繊維商社の豊島(名古屋市)は、廃棄漁網由来の再生原料を活用する取り組み「アンタングルイット」を立ち上げ、台湾産の原料でナイロン製テープを開発。7月には服飾メーカーのSHINDO(福井県あわら市)と連携した。
プラスチック関連企業約30社から成る一般社団法人アライアンス・フォー・ザ・ブルー(東京・港)と日本財団は7月、複数の事業者が力を合わせて、国内の廃棄漁網からかばんを製作したと発表した。
山本漁網(北海道厚岸町)が漁業者から不要な漁網を集め、リファインバースグループ(東京都中央区)が再生ペレットに加工。住江織物とモリトが生地や部品づくりに活用した。兵庫県豊岡市の地域ブランド「豊岡鞄」が各種かばんに仕上げ、10月1日に発売予定だ。

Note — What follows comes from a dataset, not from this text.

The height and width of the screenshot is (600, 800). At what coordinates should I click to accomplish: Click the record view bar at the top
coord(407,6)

テラサイクルジャパン(横浜市)とWWF(世界自然保護基金)ジャパン(東京・港)は6月、共に漁網回収を進めることで合意。協賛企業を募り、全国の漁協や自治体と連携して、漁業者が使い終わった漁網を集める。未来の「漁具 to 漁具」リサイクルの実現も視野に入れつつ、まずは漁網を別のものに再生する計画だ。

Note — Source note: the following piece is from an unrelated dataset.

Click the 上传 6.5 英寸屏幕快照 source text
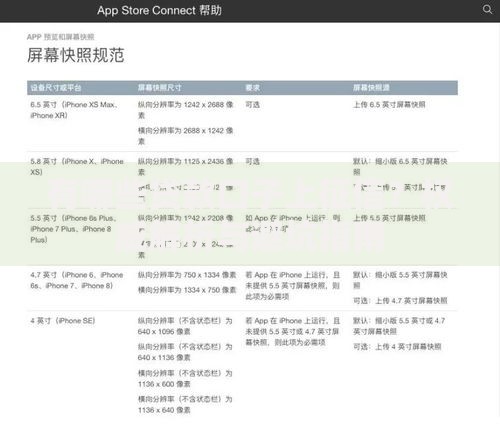The width and height of the screenshot is (500, 428). click(x=389, y=105)
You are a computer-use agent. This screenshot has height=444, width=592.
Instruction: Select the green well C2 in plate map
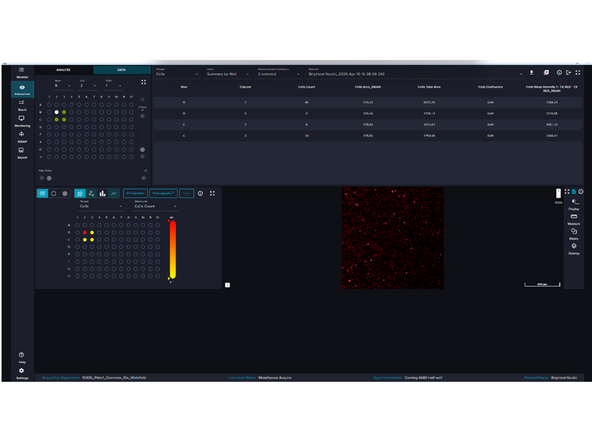coord(57,120)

WWFジャパン海洋水産グループの浅井総一郎氏はオルタナの取材に対し、「目的はゴーストギア(幽霊漁具)の発生抑制であり、リサイクルは手段。現時点では最もエネルギー負荷が低いマテリアルリサイクルを検討している」と述べた。
この取り組みによって、産廃処理の焼却によるCO2排出や、ゴーストギアによる海洋生態系や漁獲への悪影響、船舶の航行や観光ひいては地域コミュニティーへのダメージなどを減らすという。
環境省による2019年度の調査では、全国10地点の海岸に漂着した人工ごみの平均約4割が漁網・ロープで、多い地点では8割を超えた。日本近海9地点の海底でも、人工ごみの平均1割以上、多い地点では約7割が漁網・ロープだった(いずれも容積ベース)。
漁具は海上で流失したり捨てられたりするばかりではない。WWFジャパンによると、漁業者にとっては産廃処理コストが大きな負担であり、処分できず港などに野積みした使用済み漁網が悪天候などで陸から流出してしまうこともある。そこで、資源として無償で引き取るために、賛同企業を募っている。
政府の海洋プラスチックごみ対策には、漁具の陸域での回収徹底、漁業者による漁具の適正管理や代替素材への転換に対する支援などが盛り込まれている。2021年6月には「プラスチックに係る資源循環の促進等に関する法律」が成立した。官民が協力して漁具対策を進める必要がある。